Arrested for hacking into 1,050 email accounts belonging to two US universities and attempting to do so at 75 other educational institutions, Arizona man Jonathan Powell, 29, was charged with fraud in connection with computers, risking 5 years’ imprisonment.
Using password reset tools, Powell tried to access accounts from New York Pace University and an unnamed university in Pennsylvania, looking for confidential information and “potentially embarrassing content” on victims’ social network or email accounts. Causing financial losses estimated around $5,000, Powell attempted to change the password for 2,054 accounts since October 2015.

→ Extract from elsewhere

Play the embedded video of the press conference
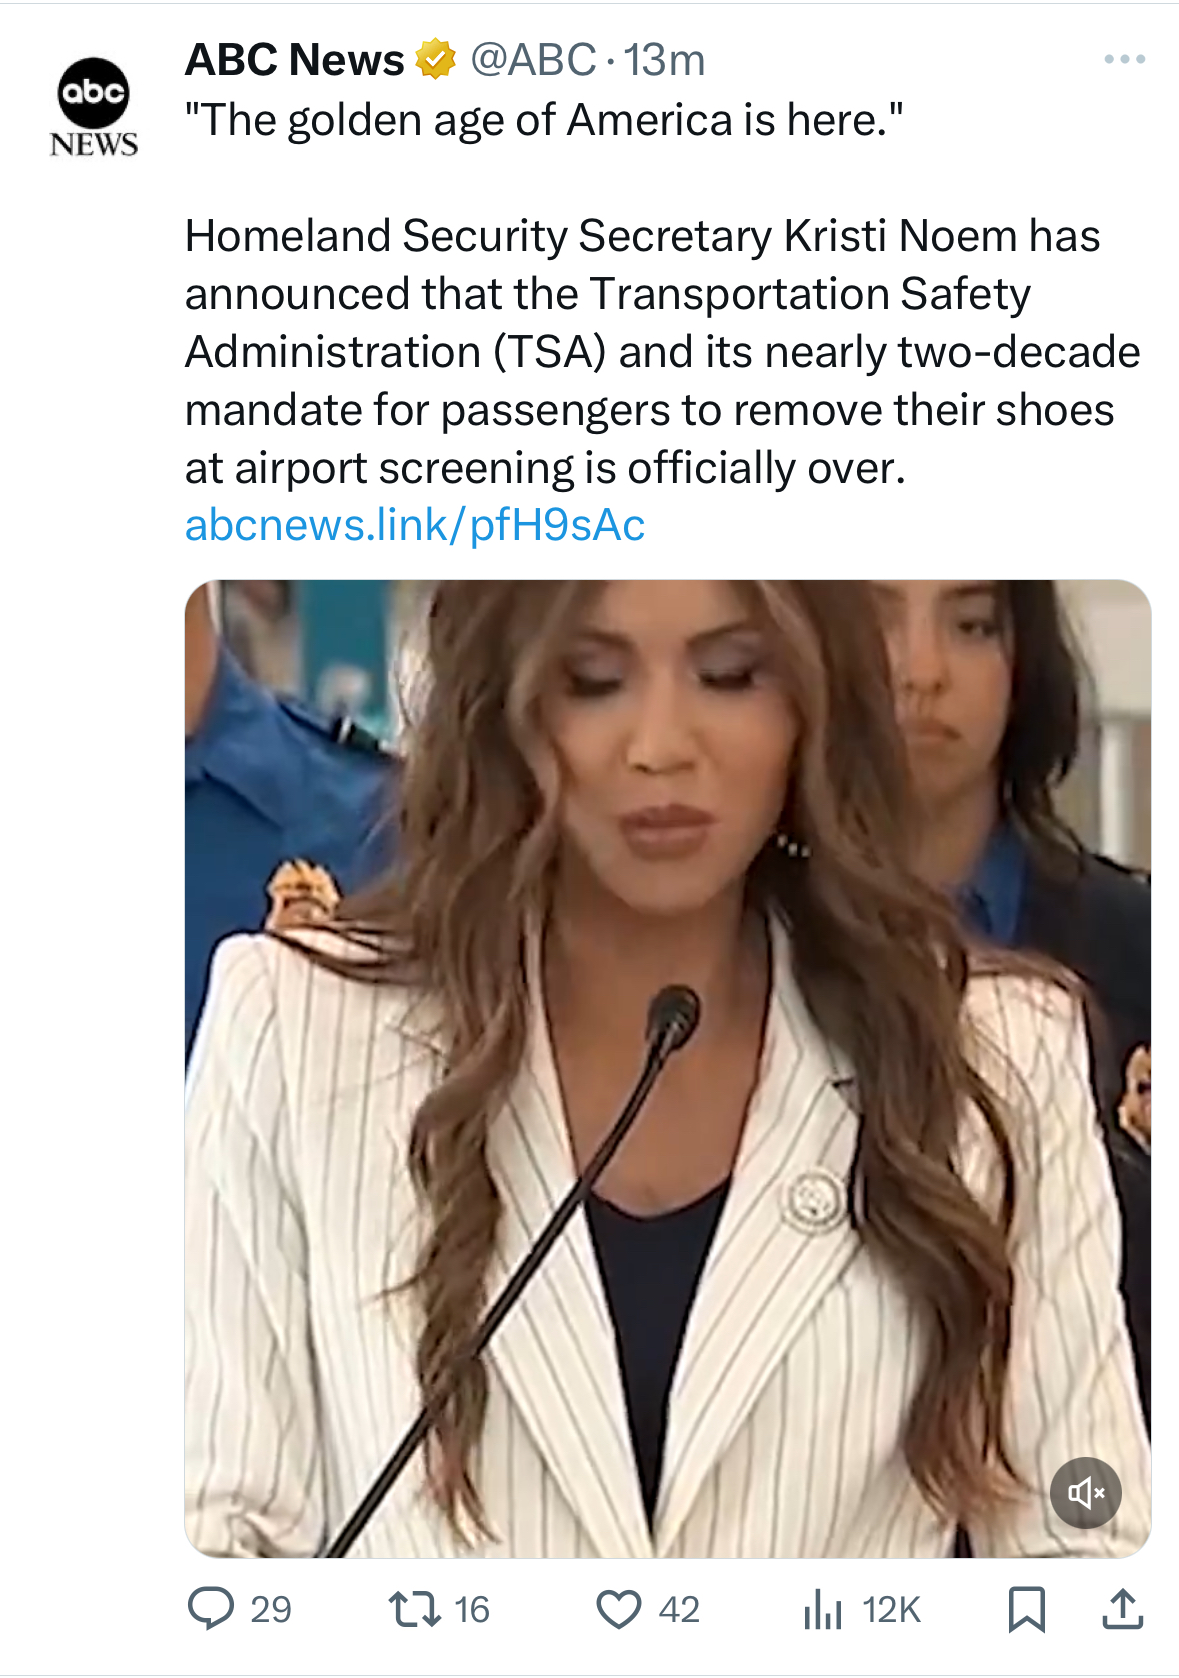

“As alleged, Jonathan Powell targeted dozens of universities around the country, successfully hacking into student email accounts hosted on at least two universities’ servers and accessing the social media, email, and other online accounts of many of those students,” said Manhattan U.S. Attorney Preet Bharar. “Powell allegedly stole students’ personal information and searched their photos for potentially embarrassing content. This case should serve as a wakeup call for universities and educational institutions around the country. There is no greater threat to our security and personal privacy than the cyber threat, and hackers must be identified, stopped, and punished.”
The password reset utility is believed to have been used 18,640 different times, succeeding to compromise some accounts more than once. A number of Facebook accounts are also believed to have been compromised, as they were dependent on the compromised email addresses. Apple iCloud, Facebook, Google, LinkedIn, and Yahoo! accounts are also believed to have been compromised by Powell, leveraging the fact that they were linked with the compromised email addresses.
While credentials for other universities were discovered during investigations, their names have remained undisclosed by authorities. The FBI is actively pursuing cybercriminal activities that involve illegal access to personal accounts, said FBI Assistant Director William F. Sweeney Jr.
“Cybercrime victims can be large companies or individual users who have their network or accounts accessed illegally, even if there is no theft,” said Sweeney. “The FBI takes seriously any allegations of intrusions, and we will continue to hold accountable those who pose a threat in cyberspace.”